The journey home – 'home' still being the word I instinctively use for the house I grew up in, atop of wild Welsh hillside, even if today it's where I go to escape everyday life – begins with bustle. The battle on the Tube with a case, the dash around Euston juggling handbag-paper-coffee-lunch. It's wise to stock up: the journey to Pen-y-Bont takes over four hours, via Crewe and Shrewsbury. It's very much not the route a crow would fly...

But it is, by that last stretch, a beautiful one. This is the Heart of Wales line. The train usually only has one coach; it sways along the track between Shrewsbury and Swansea four times a day.

There is no first class, no buffet car, no shop. Pen-y-Bont station is a request stop: if you don't tell the conductor where you wish to alight they'll just sail on through...

But the views really are marvellous, all rolling hills, impressive viaducts and tiny stations with unpronounceable names (Llangynllo, Cynghordy). Once over the border, the landscape rears up into mountains, the greens darken and deepen; you spy wildlife – lambs, rabbits, red kites, pheasants.

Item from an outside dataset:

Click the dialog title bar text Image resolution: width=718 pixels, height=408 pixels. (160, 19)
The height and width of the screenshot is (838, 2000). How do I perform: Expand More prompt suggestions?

There's no bustle at Pen-y-Bont, at all; I'm often the only passenger. The station is unmanned, not a ticket barrier or Starbucks in sight. You have to walk right across the tracks to get to the car park. But I appreciate this journey, this funny little station: the increasing smallness of trains and the eroding of city-minded expectations offset by the opening up of the landscape, an increased sense of space and air and time.